[Work order]: Each line that contains the word "second" counts once; give the total for the records below and nothing else.

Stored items
- - -

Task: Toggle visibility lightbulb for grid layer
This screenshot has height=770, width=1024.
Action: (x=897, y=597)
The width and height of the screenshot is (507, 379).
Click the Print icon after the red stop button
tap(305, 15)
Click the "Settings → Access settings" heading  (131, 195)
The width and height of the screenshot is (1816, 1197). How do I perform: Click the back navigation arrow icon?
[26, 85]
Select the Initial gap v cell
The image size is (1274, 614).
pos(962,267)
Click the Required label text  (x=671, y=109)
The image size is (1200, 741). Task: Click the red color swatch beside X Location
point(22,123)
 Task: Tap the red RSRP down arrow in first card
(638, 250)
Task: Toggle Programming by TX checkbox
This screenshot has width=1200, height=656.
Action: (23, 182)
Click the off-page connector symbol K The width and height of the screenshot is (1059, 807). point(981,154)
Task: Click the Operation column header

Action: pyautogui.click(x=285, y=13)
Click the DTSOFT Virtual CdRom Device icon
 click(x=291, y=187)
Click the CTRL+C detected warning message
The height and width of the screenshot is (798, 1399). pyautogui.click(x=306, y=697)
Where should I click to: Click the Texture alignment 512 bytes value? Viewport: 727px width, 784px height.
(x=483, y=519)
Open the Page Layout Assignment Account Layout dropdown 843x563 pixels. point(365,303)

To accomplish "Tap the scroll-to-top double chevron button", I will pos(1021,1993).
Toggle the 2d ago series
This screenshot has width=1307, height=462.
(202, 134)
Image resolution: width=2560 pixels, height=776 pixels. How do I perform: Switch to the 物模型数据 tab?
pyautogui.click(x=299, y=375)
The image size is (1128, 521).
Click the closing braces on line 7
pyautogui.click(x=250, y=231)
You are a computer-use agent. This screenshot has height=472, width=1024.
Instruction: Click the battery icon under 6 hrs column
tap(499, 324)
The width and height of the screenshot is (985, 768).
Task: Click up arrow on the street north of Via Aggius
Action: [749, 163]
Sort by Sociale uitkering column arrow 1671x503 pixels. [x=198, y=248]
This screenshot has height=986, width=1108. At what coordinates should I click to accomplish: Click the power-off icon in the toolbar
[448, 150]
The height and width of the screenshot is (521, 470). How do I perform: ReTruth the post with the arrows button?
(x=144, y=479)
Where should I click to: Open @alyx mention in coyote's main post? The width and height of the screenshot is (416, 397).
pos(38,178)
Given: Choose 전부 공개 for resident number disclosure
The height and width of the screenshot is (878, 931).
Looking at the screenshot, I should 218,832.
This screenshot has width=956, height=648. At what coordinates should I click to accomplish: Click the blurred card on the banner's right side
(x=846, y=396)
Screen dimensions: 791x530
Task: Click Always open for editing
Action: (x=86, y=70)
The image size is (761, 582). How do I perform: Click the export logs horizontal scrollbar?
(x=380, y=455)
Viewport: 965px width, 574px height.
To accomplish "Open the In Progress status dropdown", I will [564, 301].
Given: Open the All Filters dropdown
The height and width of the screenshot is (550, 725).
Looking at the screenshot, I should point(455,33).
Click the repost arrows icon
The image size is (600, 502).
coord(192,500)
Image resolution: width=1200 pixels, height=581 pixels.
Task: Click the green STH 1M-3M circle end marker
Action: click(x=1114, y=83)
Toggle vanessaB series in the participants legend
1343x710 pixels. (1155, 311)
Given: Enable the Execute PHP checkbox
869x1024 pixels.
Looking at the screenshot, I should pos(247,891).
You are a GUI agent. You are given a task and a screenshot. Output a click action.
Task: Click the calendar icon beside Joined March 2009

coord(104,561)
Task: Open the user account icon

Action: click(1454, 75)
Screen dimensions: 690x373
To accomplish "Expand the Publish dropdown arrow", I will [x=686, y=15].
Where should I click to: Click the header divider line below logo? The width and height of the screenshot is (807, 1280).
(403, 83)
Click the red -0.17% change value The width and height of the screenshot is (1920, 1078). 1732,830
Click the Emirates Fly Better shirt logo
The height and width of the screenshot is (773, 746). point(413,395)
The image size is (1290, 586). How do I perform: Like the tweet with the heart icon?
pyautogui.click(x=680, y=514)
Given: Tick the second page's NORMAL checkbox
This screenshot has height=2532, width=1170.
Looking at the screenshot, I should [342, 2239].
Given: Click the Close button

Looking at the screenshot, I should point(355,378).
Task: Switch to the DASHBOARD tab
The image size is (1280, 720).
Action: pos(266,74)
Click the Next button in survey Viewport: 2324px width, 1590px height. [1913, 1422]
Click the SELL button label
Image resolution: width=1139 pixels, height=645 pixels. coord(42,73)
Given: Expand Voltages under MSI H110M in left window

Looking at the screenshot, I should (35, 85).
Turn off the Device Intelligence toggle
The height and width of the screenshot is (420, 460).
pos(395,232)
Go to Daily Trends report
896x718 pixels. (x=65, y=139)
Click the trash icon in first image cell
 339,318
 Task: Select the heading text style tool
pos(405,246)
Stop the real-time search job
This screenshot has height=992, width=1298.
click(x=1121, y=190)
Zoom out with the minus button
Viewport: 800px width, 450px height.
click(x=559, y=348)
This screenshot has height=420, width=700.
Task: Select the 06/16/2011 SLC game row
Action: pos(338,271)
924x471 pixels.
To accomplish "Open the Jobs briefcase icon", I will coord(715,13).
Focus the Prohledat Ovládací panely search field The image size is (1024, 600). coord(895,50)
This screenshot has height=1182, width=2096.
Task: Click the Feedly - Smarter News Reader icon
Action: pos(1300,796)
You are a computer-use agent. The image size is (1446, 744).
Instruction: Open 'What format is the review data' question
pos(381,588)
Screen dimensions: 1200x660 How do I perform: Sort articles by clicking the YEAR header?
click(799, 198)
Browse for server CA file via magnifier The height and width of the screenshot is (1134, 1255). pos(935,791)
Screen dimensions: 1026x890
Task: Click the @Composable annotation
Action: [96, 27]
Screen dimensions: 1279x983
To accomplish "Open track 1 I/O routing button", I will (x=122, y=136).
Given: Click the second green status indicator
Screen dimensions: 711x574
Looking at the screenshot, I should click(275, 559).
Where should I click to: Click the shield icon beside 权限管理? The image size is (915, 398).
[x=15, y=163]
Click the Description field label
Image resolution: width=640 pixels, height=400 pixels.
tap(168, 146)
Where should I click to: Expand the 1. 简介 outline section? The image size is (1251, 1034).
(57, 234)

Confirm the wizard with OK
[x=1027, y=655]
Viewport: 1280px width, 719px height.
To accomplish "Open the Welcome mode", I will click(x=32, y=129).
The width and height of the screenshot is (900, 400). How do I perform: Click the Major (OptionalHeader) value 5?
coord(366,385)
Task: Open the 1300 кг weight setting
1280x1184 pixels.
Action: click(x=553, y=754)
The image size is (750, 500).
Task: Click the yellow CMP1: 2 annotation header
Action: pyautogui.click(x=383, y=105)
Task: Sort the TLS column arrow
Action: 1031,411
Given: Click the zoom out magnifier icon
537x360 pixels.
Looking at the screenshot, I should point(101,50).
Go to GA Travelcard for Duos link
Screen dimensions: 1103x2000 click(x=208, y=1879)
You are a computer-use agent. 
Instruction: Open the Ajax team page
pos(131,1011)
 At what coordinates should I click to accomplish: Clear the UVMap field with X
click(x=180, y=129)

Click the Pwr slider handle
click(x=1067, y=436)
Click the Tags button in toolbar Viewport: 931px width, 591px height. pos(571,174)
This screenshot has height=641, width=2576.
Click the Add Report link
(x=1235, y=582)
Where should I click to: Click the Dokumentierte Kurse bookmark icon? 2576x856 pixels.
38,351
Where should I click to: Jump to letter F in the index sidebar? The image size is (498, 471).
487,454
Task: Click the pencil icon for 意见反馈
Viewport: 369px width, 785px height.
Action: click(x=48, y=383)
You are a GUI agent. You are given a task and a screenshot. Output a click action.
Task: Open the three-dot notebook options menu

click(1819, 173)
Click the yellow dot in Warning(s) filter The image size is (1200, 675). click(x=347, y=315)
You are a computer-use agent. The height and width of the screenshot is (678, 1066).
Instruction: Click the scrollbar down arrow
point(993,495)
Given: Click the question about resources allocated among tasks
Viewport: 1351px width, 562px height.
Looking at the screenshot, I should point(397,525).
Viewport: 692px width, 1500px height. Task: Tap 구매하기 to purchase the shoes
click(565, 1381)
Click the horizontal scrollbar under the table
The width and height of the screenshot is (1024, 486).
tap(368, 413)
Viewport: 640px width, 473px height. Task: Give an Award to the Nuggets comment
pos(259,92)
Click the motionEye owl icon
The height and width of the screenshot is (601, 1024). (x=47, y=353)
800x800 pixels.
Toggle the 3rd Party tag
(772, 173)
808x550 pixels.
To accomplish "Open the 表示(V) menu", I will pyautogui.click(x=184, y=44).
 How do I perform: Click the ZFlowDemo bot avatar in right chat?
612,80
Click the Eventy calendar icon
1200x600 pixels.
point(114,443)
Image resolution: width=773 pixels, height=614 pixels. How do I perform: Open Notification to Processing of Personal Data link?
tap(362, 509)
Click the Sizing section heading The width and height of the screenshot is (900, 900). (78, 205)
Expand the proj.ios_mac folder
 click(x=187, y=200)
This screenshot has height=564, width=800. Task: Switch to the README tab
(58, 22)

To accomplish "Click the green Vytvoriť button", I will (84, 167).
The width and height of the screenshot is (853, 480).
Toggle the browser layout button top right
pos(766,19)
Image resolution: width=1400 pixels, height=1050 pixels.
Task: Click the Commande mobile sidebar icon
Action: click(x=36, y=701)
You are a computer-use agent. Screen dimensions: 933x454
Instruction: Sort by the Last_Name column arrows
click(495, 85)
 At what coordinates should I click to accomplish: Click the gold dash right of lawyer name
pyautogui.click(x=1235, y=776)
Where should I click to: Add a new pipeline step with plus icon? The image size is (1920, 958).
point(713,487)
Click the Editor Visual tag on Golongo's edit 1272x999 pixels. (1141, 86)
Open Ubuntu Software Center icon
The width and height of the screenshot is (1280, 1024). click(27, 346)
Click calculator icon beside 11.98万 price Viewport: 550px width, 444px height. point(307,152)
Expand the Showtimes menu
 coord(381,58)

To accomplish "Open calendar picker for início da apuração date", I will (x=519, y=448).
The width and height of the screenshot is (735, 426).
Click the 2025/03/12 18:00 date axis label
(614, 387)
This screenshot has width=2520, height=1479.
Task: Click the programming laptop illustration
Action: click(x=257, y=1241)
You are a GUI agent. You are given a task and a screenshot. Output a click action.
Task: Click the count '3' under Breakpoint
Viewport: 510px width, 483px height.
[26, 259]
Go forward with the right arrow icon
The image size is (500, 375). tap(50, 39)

- - -

[Reply to the exercise]: 2